Rahul Mishra makes his WIFW debut this Saturday. After reversible and seamless dresses, he has come up with ‘flip-flops’
He is calm, simple and subtle, and so are his collections. A regular participant at the Lakme Fashion Week, Rahul Mishra has received several iconic awards and accolades at a young age. He showcased his very first ‘Kerala Collection’ at Lakme when he was just completing his studies. The promising fashion designer has already been involved in numerous projects during his study in Milan.
Throughout his presentation at various fashion weeks, including the Rosemount Australia, he has been well-acclaimed for revolutionary and innovative designs.
“I have been among the first persons to use Indian khadi extensively,” says Rahul while introducing the range of reversible and seamless garments from his bouquet. He has successfully created original blends in his apparel using both Banarasi handloom and other hand-woven fabrics. Moreover, his garments are lightweight, which makes them easy to wear and carry. His debut at the Wills Lifestyle India Fashion Week (WIFW) Spring/Summer 2010 features his collection ‘Threads of Freedom’.

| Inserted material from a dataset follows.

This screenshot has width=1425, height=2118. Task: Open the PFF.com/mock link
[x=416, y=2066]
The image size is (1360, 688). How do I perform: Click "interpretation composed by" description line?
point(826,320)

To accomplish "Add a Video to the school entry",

“It has been borrowed from Gandhian and khadi philosophy,” says Rahul describing yet another distinct and stylish collection. The speciality of the fabric is that all the hand-spun yarn of organic cotton has been made by women weavers. To specially look forward to among his designs are the organzas and flip-flops — here, raised seams through extra panels with contrasting colours, which on flipping give a different look.
The dresses are immaculate and sober. “I believe that the garments should enhance the personality of the wearer,” adds the designer smiling. Rahul will be showcasing at WIFW this Saturday.
Speaking about his inspiration in being radical and using traditional craft, he says, “Internationally, I have been impressed by the way Japanese fashion designer Issey Miyake brought Japanese tradition to the global market.”
This time, Rahul is all prepared with 40 looks, out of which he is planning to showcase around 30. What’s interesting is, there is no special emphasis on any show-stopper. “I believe that in a show it’s the collection which is prominent and to be emphasised upon,” he explains.
Apart from elegant fashion, he associates himself with various hobbies, from photography to animation, sketching to graphics and cricket to farming. He even teaches at the National Institute of Design, his alma-mater, and takes up workshops at ATDC, Thiruvananthapuram.